Kabardian-Russian Translation Model (kbd-ru-opus)
Fine-tuned MarianMT model for Kabardian (East Circassian) to Russian translation.
- Developed by: Eduard Emkuzhev
- Model type: Neural Machine Translation (Marian Transformer)
- Language pair: Kabardian (kbd) → Russian (ru)
- License: CC BY-NC 4.0
- Base model: Helsinki-NLP/opus-mt-en-ru (Apache 2.0)
- Training data: adiga-ai/circassian-parallel-corpus (CC BY 4.0)
Model Description
This model translates from Kabardian to Russian. Kabardian is an endangered Northwest Caucasian language with approximately 500,000 speakers. It features complex polysynthetic morphology, 50+ consonants, and ergative-absolutive alignment.
Intended Use
Primary uses:
- Language documentation and digitization
- Educational content translation
- Cultural heritage preservation
- Low-resource NMT research
- Supporting Kabardian speakers in accessing Russian content
Limitations:
- Non-commercial use only (CC BY-NC 4.0)
- Best performance on everyday language
- May struggle with modern technical terms not in training data
- Requires proper handling of Kabardian-specific character Ӏ (palochka)
Training Data
Dataset: adiga-ai/circassian-parallel-corpus
- Subset:
kbd_ru(Kabardian → Russian) - Total training examples: ~120K parallel sentence pairs
- Dataset license: CC BY 4.0
- Dataset author: Anzor Qunash (adiga.ai)
- Content: Dictionary entries, folklore texts, proverbs, everyday expressions
Training Procedure
Base Model
- Architecture: Marian Transformer (transformer-align)
- Base: Helsinki-NLP/opus-mt-en-ru (English-Russian translation)
- Transfer learning: Adapted from English-Russian to Kabardian-Russian
Hyperparameters
base_model: Helsinki-NLP/opus-mt-en-ru
training_examples: 120,000
epochs: 3
batch_size: 16
learning_rate: 3e-5
optimizer: AdamW
max_sequence_length: 128
warmup_steps: 500
weight_decay: 0.01
framework: transformers 4.36.0
Special Preprocessing
The model uses a special character mapping for training:
- Kabardian Ӏ (palochka) → I (Latin I) during training
- I → Ӏ restored during inference
This ensures better tokenization compatibility with the MarianMT tokenizer.

*SOURCE EXCERPT*:
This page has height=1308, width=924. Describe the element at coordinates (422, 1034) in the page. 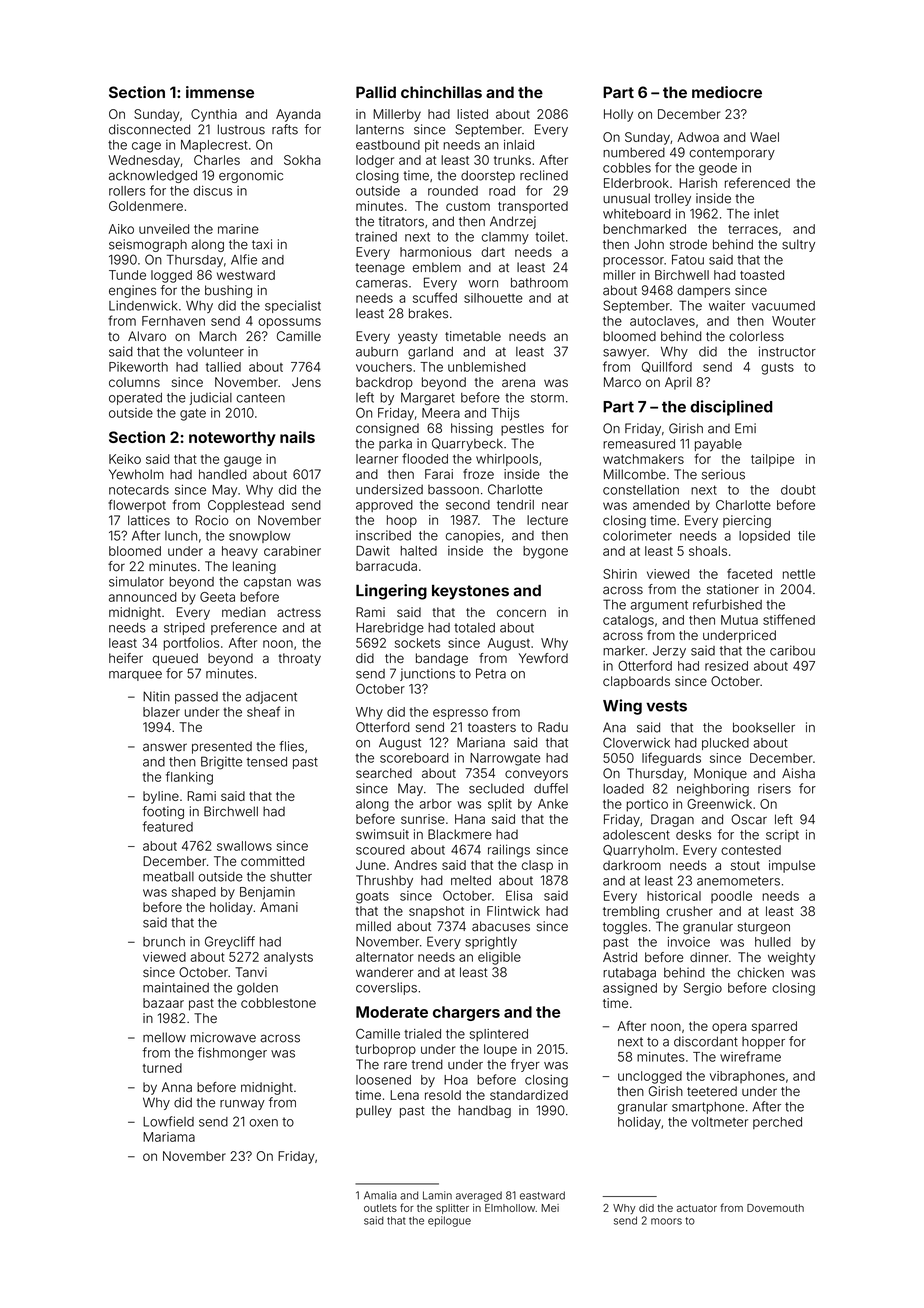

I see `trialed` at that location.
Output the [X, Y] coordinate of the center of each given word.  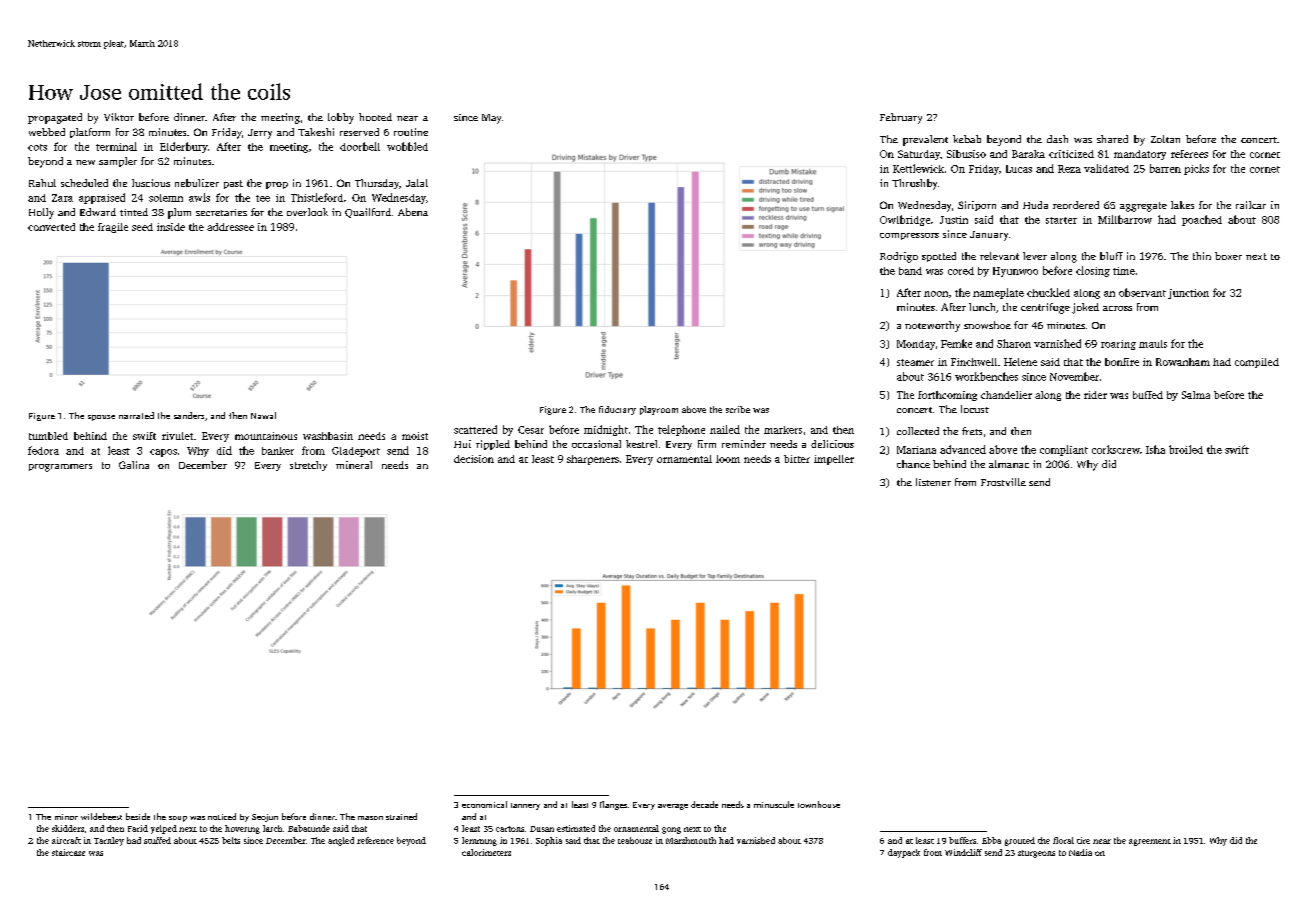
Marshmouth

*WHAT TO DO*:
a. Who is listed as the author of the dataset in the model card?
b. Turn the model card's paragraph beginning "This model translates from Kabardian to Russian" into a short bulleted list that keeps its main facts.
c. According to the model card, why is the Kabardian palochka (Ӏ) mapped to a Latin I during training?
The lines come from a different source than the model card.

*RESULTS*:
a. Anzor Qunash (adiga.ai).

b.
- Translates Kabardian into Russian
- Kabardian is an endangered Northwest Caucasian language with about 500,000 speakers
- Features complex polysynthetic morphology, 50+ consonants, and ergative-absolutive alignment

c. The mapping gives better tokenization compatibility with the MarianMT tokenizer. The palochka is restored from I during inference.